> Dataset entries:

********************

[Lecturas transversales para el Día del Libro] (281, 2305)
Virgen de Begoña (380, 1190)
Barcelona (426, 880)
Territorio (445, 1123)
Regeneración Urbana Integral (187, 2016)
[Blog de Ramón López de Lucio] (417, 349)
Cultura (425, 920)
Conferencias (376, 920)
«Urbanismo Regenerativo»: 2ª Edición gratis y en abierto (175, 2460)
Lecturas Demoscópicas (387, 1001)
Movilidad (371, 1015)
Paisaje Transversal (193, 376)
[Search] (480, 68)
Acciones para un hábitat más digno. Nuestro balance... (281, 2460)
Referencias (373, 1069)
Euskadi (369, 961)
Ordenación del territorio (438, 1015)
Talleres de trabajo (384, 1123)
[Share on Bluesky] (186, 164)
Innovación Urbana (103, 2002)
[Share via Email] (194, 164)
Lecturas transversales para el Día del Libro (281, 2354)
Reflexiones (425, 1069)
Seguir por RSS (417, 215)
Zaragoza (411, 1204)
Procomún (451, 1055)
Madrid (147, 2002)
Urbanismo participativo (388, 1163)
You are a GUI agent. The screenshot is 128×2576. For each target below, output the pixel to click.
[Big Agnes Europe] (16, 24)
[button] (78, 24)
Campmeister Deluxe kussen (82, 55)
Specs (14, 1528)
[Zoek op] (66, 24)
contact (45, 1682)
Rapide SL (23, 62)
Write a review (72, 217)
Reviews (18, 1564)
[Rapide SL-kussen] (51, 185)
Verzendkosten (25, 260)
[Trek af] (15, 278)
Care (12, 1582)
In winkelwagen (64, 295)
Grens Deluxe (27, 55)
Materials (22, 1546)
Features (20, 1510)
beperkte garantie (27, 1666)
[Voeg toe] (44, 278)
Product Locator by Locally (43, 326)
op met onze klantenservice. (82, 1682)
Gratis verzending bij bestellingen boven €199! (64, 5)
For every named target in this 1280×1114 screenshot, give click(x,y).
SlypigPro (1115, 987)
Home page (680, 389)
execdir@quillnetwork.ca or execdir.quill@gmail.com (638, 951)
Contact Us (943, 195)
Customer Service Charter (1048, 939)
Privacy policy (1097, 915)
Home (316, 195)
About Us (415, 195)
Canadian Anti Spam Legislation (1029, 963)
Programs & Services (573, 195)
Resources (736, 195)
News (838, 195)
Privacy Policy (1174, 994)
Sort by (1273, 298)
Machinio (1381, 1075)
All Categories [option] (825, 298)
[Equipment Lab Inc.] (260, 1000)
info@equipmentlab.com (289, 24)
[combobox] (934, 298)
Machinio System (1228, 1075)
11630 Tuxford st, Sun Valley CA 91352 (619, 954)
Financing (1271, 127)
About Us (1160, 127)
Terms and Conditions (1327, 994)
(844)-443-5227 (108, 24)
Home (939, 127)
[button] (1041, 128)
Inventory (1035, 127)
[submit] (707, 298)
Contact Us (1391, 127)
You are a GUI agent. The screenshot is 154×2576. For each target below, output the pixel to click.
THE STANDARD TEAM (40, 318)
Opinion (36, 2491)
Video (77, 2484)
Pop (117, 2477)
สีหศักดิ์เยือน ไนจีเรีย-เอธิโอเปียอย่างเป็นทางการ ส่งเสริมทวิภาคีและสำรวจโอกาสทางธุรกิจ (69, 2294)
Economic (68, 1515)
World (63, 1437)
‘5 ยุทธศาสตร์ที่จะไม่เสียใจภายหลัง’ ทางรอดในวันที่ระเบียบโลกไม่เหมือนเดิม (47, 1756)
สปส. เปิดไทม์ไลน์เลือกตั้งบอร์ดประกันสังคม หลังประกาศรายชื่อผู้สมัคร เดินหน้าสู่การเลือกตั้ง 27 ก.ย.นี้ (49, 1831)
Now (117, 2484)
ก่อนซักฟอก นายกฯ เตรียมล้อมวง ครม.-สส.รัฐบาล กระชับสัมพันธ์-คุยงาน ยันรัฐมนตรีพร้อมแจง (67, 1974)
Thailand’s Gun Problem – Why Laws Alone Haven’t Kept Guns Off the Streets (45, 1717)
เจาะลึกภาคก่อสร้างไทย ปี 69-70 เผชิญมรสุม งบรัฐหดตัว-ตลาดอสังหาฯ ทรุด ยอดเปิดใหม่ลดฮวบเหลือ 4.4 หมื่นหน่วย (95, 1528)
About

********************

> TASK PROMPT: For each line of the entries that includes "target", show that line.

> SOLUTION FOR THIS PROBLEM:
You are a GUI agent. The screenshot is 128×2576. For each target below, output the pixel to click.
For every named target in this 1280×1114 screenshot, give click(x,y).
You are a GUI agent. The screenshot is 154×2576. For each target below, output the pixel to click.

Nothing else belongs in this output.